WASHINGTON (Reuters) - Sixty-six U.S. senators signed a letter released on Friday urging Turkey President Tayyip Erdogan to release an American pastor on trial in Turkey on charges he was linked to a group accused of orchestrating a failed military coup.

 

Andrew Brunson, a Christian pastor who has lived in Turkey for more than two decades, was indicted on charges of helping the group that Ankara holds responsible for a failed 2016 coup against President Tayyip Erdogan. He faces up to 35 years in prison.

 

The letter, led by Republican Senator Thom Tillis, who represents Brunson's home state North Carolina, and Democrat Jeanne Shaheen, said the Senate backs efforts to strengthen cooperation between U.S. and Turkish law enforcement.

 

"However, we are deeply disturbed that the Turkish government has gone beyond legitimate action against the coup plotters to undermine Turkey’s own rule of law and democratic traditions," it said.

 

Shaheen and Republican Senator James Lankford, who are members of the Senate Appropriations Committee, said in a separate statement that they would push for sanctions against Turkish officials in an upcoming spending bill in response to Brunson's imprisonment.

 

U.S. President Donald Trump also voiced his support for Brunson on Twitter this week, writing, "They call him a spy, but I am more a spy than he is."

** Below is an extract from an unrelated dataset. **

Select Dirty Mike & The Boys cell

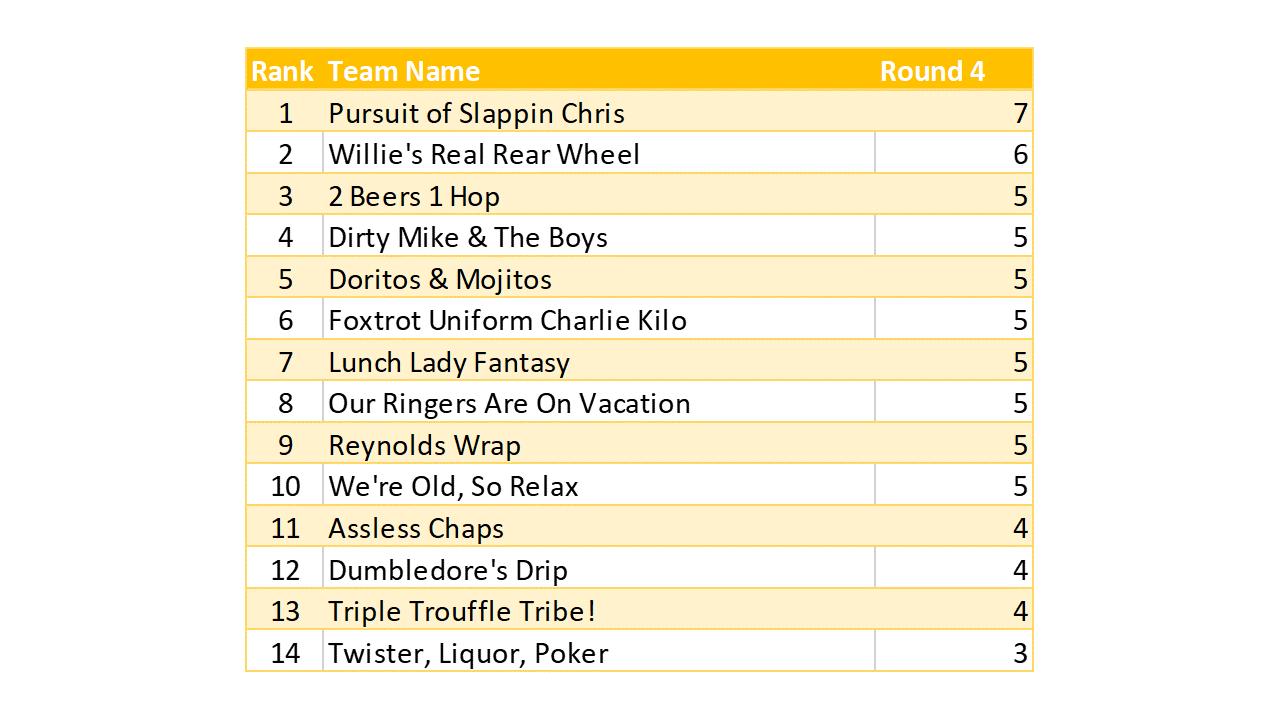(468, 238)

In their letter, the senators warned that unspecified measures might be necessary to ensure the Turkish government "respects the rights of law-abiding citizens" of the United States to be in Turkey without fear of prosecution.

Brunson's trial is one of several legal cases roiling U.S.-Turkish relations. The two countries are also at odds over U.S. support for a Kurdish militia in northern Syria that Turkey considers a terrorist organization.

Washington has called for Brunson's release while Erdogan suggested last year his fate could be linked to that of U.S.-based Muslim cleric Fethullah Gulen, whose extradition Ankara has repeatedly sought to face charges over the coup attempt.

Overall, the letter was signed by 43 Republicans and 23 Democrats.